Market Recap for Monday, July 10, 2017
The NASDAQ and S&P 500 rallied on Monday, posting gains of 0.38% and 0.09%, respectively. The small cap Russell 2000 index was easily the worst performing major index, losing 0.52% on the session. Despite the weakness, the Russell 2000 still remains on the cusp of a very significant breakout after consolidating for months. Here's the chart:
We've been holding nicely above 1400 price support and the rising 50 day SMA is now at 1399 so I'll remain bullish in the near-term as long as this support area holds on bouts of selling. Violation of 1400 support could lead to another test between 1345-1350. That's been critical support throughout 2017.

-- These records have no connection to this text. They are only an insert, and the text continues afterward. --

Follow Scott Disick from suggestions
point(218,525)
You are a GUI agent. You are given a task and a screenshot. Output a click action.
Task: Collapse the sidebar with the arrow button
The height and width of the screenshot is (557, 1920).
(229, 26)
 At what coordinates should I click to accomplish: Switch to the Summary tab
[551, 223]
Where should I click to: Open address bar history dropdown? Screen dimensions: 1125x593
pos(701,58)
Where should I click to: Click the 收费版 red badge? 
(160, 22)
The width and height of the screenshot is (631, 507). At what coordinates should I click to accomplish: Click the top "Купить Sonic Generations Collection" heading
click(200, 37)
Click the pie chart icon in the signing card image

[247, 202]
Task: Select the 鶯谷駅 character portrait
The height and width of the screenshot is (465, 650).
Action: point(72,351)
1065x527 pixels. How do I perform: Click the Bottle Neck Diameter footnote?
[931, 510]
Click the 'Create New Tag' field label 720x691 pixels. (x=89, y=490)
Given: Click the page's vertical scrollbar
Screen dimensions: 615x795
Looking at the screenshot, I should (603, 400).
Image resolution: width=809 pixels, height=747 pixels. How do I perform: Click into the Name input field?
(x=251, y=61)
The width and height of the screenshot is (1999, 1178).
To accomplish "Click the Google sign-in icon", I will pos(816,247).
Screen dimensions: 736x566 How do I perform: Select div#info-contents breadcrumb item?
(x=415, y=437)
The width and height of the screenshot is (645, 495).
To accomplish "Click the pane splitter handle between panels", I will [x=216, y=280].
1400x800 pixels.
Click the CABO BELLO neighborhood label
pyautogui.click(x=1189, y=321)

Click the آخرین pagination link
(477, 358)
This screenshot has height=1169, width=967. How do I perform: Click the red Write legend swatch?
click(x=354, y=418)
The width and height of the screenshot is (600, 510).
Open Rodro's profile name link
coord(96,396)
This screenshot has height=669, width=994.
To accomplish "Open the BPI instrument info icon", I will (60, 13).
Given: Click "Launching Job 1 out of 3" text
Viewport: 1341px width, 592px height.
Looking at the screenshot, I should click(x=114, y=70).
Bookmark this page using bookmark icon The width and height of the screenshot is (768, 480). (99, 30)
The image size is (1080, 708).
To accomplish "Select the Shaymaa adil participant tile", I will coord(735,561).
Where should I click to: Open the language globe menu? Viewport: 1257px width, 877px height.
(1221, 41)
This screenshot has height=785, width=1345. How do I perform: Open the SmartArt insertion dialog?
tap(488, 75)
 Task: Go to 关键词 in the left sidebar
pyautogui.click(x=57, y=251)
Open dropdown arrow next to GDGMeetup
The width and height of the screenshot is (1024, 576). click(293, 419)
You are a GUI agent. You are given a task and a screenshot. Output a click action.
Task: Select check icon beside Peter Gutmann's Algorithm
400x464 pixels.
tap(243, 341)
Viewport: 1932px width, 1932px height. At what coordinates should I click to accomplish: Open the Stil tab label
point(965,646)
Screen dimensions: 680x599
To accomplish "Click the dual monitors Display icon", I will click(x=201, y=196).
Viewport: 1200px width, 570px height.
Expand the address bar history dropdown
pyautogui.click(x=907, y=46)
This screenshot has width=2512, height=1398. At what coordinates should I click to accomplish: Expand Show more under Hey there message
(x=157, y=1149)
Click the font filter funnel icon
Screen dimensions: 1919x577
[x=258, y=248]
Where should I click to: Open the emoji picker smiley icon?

Five sectors finished higher on Monday, led by technology stocks (XLK, +0.73%). Consumer staples (XLP, -0.70%) was the only sector that showed significant weakness as food retailers & wholesalers ($DJUSFD) fell 1.56%, perhaps still being driven lower by Amazon.com's (AMZN) announcement of their entry into the space with their proposed acquisition of Whole Foods Market (WFM).
U.S. markets are poised for a slightly lower open as Dow Jones futures are down 15 points with a bit more than 30 minutes left to the opening bell. Pepsi Co (PEP) may be setting a solid earnings pace as they beat both revenue and EPS estimates and raised their full year guidance this morning. Despite the solid results, PEP is down fractionally in pre-market and this type of reaction is worth noting, especially if we see the same type of reaction with bank earnings later in the week. Why? Well, it could be that traders believe higher earnings are already priced into equities. It's not always about the earnings results. Many times the reaction is much more important.
ExxonMobil (XOM) was upgraded this morning and XOM represents nearly 23% of the energy ETF (XLE). The reaction to the upgrade has been mild thus far as XOM is currently testing the lower end of its 79.50-83.50 price range that it's been mired in since the beginning of February.
Industrials (XLI) have seen strength in July, but have bumped up against key price resistance from highs reached on June 19th. In order to provide continuing leadership to the S&P 500, the XLI will need to clear overhead price resistance at the 69.10-69.20 area as follows:
Gold ($GOLD) has been weakening again, suggesting that the long-term downtrend has taken over, overriding the recent short-term uptrend. The effect is a squeezing triangle pattern that is likely to restrict price movement in both directions until we see resolution. Because the longer-term trend is lower, I'm expecting to see a breakdown rather than a breakout. Take a look:
You can see on the above chart that GOLD has tested the 1150-1200 zone on several previous occasions and bounced. The rising short-term trendline now intersects in that same area so a breakdown should be taken seriously, especially since the overall downtrend remains perfectly intact.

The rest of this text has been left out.